Having just done some research, she and my two boys are remotely related having several common great-grandparents. But it is also clear that she looks like her momma, Blaze, especially here on point. It's great to see a young dog begin to drawn down on her genetic coding and pick up on the game.


HTTrainer said...

Re Calverton.
The weather was good, were you on public or private land there? What were the conditions of the fields?

Andrew Campbell said...

HT Trainer: we were at the Otis Pike Preserve area off the Wading River Manor Rd, so very much public land. It was the first time I'd been to those grounds -- and, despite the number of ticks, came away liking the grounds. While it's not a big enough grounds to run concurrent JH and SH/MH stakes, there's still plenty of space for each of those stakes. From what I gather, clubs will use the first three fields (which extend in a series) for the backcourse and JH field and then the top field to the right for the shooting field. It reminded me of Crane WMA up on the Cape -- probably because they're both in pine barrens.

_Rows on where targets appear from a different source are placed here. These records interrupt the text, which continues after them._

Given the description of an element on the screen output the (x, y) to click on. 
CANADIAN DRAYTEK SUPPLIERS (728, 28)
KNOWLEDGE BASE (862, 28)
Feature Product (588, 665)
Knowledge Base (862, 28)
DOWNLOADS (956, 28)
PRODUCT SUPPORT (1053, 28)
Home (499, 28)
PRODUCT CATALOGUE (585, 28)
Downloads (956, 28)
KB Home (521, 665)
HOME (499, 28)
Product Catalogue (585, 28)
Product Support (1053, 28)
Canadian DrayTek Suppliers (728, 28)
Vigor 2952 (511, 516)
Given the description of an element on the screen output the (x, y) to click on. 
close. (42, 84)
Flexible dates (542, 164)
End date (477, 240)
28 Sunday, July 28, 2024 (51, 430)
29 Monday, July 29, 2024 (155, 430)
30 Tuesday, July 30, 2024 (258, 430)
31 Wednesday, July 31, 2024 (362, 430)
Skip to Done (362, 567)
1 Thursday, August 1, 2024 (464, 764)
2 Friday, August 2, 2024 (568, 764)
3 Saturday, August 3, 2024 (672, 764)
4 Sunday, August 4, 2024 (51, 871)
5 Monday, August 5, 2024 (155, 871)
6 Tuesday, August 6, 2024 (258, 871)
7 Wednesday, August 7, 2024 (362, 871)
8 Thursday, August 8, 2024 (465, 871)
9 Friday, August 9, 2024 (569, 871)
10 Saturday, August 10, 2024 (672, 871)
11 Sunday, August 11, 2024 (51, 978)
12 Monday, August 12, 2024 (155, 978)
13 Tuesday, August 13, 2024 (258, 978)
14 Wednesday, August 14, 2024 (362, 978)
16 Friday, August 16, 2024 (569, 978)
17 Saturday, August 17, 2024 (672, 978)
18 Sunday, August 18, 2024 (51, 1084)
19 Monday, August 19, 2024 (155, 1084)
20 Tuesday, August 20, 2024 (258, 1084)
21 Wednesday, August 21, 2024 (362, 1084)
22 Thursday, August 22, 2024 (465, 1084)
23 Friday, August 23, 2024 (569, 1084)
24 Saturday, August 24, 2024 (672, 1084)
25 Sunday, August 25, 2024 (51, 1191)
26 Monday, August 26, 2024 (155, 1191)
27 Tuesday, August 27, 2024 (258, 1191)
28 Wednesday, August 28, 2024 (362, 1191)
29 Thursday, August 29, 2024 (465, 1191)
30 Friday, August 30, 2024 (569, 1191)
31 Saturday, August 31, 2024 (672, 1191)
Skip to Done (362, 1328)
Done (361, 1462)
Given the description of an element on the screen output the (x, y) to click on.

The fields were pretty open with dry, knee-high grass; there's no standing water anywhere except at the ponds.


HTTrainer said...

Thanks. They are nice grounds that I think are not properly managed. We've used them for retrievers for many years. Water is always a problem, especially in autumn.
Concerned about the control of shrub growth (russian olive and choke cherry) that have changed the fields since transfer from DOD, Navy from grasslands to fields unsuitable for upland birds.
Ticks, their pre-adult stage and/or chiggers are always there. Some people think the lack of upland birds are the reason for the ticks and the lack of habitat for these birds is the cause. Can't say for sure.

Rod Michaelson said...

Andrew. Thanks for all the encouragement. Bailey and I did well but high level events like the Pacific Vizsla Futurity shows me that a rookie of one year has a tremendous amount to learn to compete with folks that have 10, 20 or 30 years of dog handling training and experience under them. Really enjoy this sport.

Doing research on the "pointing gene" and posted to redbirddog. Can you help in the study with any contacts?